TASK ITEM >> Set out the material below as a numbered list, one line per item, leaving out the blank lines.

*** Opening of MATERIAL PROVIDED ***

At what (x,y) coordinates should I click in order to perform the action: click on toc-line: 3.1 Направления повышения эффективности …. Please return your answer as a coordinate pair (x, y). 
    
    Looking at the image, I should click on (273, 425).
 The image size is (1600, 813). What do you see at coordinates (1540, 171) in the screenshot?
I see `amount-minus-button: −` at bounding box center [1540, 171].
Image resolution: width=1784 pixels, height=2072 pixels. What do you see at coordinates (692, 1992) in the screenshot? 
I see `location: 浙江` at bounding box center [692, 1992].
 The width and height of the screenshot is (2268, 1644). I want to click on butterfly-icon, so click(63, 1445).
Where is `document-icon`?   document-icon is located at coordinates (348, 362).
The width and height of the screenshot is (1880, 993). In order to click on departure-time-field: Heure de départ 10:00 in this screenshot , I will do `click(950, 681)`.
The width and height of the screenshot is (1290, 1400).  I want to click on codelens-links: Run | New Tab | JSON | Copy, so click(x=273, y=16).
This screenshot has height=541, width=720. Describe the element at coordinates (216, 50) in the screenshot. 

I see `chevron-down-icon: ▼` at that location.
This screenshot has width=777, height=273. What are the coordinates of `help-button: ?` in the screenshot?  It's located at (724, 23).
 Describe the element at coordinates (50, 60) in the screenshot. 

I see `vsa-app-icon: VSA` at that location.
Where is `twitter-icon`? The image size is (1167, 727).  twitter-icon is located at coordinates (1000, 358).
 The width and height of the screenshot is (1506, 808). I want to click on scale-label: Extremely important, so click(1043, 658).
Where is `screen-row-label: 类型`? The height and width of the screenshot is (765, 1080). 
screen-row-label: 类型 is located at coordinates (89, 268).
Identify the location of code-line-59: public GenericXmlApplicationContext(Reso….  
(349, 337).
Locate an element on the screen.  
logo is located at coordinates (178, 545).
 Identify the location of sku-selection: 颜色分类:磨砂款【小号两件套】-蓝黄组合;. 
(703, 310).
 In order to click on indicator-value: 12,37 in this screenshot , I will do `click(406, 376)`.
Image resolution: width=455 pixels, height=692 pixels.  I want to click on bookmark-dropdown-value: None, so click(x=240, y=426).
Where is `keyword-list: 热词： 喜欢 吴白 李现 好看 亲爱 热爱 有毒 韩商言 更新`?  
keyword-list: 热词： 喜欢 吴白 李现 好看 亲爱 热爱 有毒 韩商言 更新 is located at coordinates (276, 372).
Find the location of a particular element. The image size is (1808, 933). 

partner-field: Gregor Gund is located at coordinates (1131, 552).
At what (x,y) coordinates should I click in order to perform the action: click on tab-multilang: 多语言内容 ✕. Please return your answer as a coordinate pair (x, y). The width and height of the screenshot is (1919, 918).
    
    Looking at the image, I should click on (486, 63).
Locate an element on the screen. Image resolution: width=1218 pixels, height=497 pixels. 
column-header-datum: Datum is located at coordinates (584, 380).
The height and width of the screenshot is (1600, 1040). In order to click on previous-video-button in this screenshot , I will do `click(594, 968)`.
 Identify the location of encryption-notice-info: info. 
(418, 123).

*** Close of MATERIAL PROVIDED ***

WRITTEN ANSWER >>
1. At what (x,y) coordinates should I click in order to perform the action: click on toc-line: 3.1 Направления повышения эффективности …. Please return your answer as a coordinate pair (x, y). 
2.     Looking at the image, I should click on (273, 425).
3.  The image size is (1600, 813). What do you see at coordinates (1540, 171) in the screenshot?
4. I see `amount-minus-button: −` at bounding box center [1540, 171].
5. Image resolution: width=1784 pixels, height=2072 pixels. What do you see at coordinates (692, 1992) in the screenshot? 
6. I see `location: 浙江` at bounding box center [692, 1992].
7.  The width and height of the screenshot is (2268, 1644). I want to click on butterfly-icon, so click(63, 1445).
8. Where is `document-icon`?   document-icon is located at coordinates (348, 362).
9. The width and height of the screenshot is (1880, 993). In order to click on departure-time-field: Heure de départ 10:00 in this screenshot , I will do `click(950, 681)`.
10. The width and height of the screenshot is (1290, 1400).  I want to click on codelens-links: Run | New Tab | JSON | Copy, so click(x=273, y=16).
11. This screenshot has height=541, width=720. Describe the element at coordinates (216, 50) in the screenshot. 
12. I see `chevron-down-icon: ▼` at that location.
13. This screenshot has width=777, height=273. What are the coordinates of `help-button: ?` in the screenshot?  It's located at (724, 23).
14.  Describe the element at coordinates (50, 60) in the screenshot. 
15. I see `vsa-app-icon: VSA` at that location.
16. Where is `twitter-icon`? The image size is (1167, 727).  twitter-icon is located at coordinates (1000, 358).
17.  The width and height of the screenshot is (1506, 808). I want to click on scale-label: Extremely important, so click(1043, 658).
18. Where is `screen-row-label: 类型`? The height and width of the screenshot is (765, 1080). 
19. screen-row-label: 类型 is located at coordinates (89, 268).
20. Identify the location of code-line-59: public GenericXmlApplicationContext(Reso….  
21. (349, 337).
22. Locate an element on the screen.  
23. logo is located at coordinates (178, 545).
24.  Identify the location of sku-selection: 颜色分类:磨砂款【小号两件套】-蓝黄组合;. 
25. (703, 310).
26.  In order to click on indicator-value: 12,37 in this screenshot , I will do `click(406, 376)`.
27. Image resolution: width=455 pixels, height=692 pixels.  I want to click on bookmark-dropdown-value: None, so click(x=240, y=426).
28. Where is `keyword-list: 热词： 喜欢 吴白 李现 好看 亲爱 热爱 有毒 韩商言 更新`?  
29. keyword-list: 热词： 喜欢 吴白 李现 好看 亲爱 热爱 有毒 韩商言 更新 is located at coordinates (276, 372).
30. Find the location of a particular element. The image size is (1808, 933). 
31. partner-field: Gregor Gund is located at coordinates (1131, 552).
32. At what (x,y) coordinates should I click in order to perform the action: click on tab-multilang: 多语言内容 ✕. Please return your answer as a coordinate pair (x, y). The width and height of the screenshot is (1919, 918).
33.     Looking at the image, I should click on (486, 63).
34. Locate an element on the screen. Image resolution: width=1218 pixels, height=497 pixels. 
35. column-header-datum: Datum is located at coordinates (584, 380).
36. The height and width of the screenshot is (1600, 1040). In order to click on previous-video-button in this screenshot , I will do `click(594, 968)`.
37.  Identify the location of encryption-notice-info: info. 
38. (418, 123).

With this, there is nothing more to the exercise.